Browser


           Client software that enables the display of Web pages. These are written in the HTML format which allows to activate hypertext links to go from site to site.

           Every site (and even each page of a site) can be gotten by an address called an url. That address may be written manually or appear automatically in a rectangular textfield that is located near the top of the graphical interface of the browser. It's an address like "http://www.site.com/location/of/file". It fits with the location of the remote server on which that Web page is written and with the location of that page on the server. If you write a real address in that textfield and then press ENTER the browser uses the address to send a request to the server hosting that Web page. This one provides the HTML code of the page, your browser decodes it and displays the page.

           That sequence of events is a communication protocol between your computer and the remote server. It's called the http protocol (HyperText Transfer Protocol).

           The power of http comes from the possibility this protocol offers to surf by simply clicking on hypertext links. HTML language (HyperText Markup Language) allows indeed to choose particular words or pictures on which one can click to get another Web page. These words usually appear with a blue color and underligned.
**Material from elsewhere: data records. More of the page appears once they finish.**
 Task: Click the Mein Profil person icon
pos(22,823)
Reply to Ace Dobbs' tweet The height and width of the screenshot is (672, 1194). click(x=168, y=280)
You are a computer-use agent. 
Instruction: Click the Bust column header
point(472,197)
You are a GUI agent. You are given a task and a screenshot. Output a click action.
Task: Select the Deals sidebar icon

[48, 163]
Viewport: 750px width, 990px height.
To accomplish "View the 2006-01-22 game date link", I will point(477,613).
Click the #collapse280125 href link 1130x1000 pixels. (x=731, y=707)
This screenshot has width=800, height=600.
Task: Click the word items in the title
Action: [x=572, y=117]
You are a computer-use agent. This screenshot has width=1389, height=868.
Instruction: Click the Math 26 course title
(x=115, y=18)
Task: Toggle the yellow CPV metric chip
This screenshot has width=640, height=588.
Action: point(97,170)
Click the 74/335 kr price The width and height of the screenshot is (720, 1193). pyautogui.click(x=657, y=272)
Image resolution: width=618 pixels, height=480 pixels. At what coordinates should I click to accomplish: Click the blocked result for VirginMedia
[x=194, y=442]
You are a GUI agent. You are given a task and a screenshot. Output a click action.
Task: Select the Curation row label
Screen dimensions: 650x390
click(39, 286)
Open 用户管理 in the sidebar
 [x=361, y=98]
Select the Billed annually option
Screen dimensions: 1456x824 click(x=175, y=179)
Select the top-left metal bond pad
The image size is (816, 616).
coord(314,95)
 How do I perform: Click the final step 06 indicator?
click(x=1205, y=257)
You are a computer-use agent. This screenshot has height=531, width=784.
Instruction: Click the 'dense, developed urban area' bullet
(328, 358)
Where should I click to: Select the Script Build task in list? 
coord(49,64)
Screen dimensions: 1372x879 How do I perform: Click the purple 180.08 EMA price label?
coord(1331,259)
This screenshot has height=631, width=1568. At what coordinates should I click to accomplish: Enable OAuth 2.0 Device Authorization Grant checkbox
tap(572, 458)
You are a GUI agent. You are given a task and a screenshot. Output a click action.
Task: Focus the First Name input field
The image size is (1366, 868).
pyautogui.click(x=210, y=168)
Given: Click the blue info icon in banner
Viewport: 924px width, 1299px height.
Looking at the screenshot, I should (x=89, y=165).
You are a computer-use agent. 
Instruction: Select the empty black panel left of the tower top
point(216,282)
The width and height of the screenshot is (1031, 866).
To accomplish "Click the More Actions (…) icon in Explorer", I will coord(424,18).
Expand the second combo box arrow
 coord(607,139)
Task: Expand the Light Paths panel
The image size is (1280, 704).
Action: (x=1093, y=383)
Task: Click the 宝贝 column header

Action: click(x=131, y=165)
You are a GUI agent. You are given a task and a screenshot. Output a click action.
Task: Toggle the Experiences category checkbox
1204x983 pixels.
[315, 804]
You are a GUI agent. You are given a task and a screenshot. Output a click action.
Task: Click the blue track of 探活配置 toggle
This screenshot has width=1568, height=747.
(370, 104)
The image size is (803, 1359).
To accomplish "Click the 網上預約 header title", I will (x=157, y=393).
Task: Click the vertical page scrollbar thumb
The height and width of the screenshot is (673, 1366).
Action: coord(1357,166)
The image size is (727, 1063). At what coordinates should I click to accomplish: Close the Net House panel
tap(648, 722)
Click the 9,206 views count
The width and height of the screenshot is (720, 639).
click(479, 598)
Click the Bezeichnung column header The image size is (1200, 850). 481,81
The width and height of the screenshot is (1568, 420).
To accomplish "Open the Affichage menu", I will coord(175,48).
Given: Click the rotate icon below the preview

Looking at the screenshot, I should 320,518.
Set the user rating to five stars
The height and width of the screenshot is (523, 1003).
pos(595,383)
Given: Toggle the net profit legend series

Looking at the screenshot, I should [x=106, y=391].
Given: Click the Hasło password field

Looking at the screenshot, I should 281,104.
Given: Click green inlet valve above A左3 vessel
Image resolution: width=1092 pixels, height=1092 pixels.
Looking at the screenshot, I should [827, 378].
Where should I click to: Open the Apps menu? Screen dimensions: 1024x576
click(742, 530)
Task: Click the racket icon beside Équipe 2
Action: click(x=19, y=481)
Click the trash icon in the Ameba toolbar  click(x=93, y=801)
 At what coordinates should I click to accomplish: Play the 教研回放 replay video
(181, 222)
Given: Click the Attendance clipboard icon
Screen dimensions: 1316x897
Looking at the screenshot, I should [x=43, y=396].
They are called hypertext links. When one clicks on them the browser sends a request to the address that the author of the page has preset. The new page comes then to replace the preceeding one and you have the impression to navigate or surf on the Web.

           When the new page appears its address is automatically figured in the above mentionned rectangle.

           Note that when you position the cursor on the link with the mouse without clicking on it, the url of the link appears at the bottom of the graphical interface of the browser in the status bar. With some browsers it appears as tooltip.

           There are different types of browsers. The most known are Internet Explorer and Netscape. But there are other ones like Opera and Mosaic. They each got their own pecularities.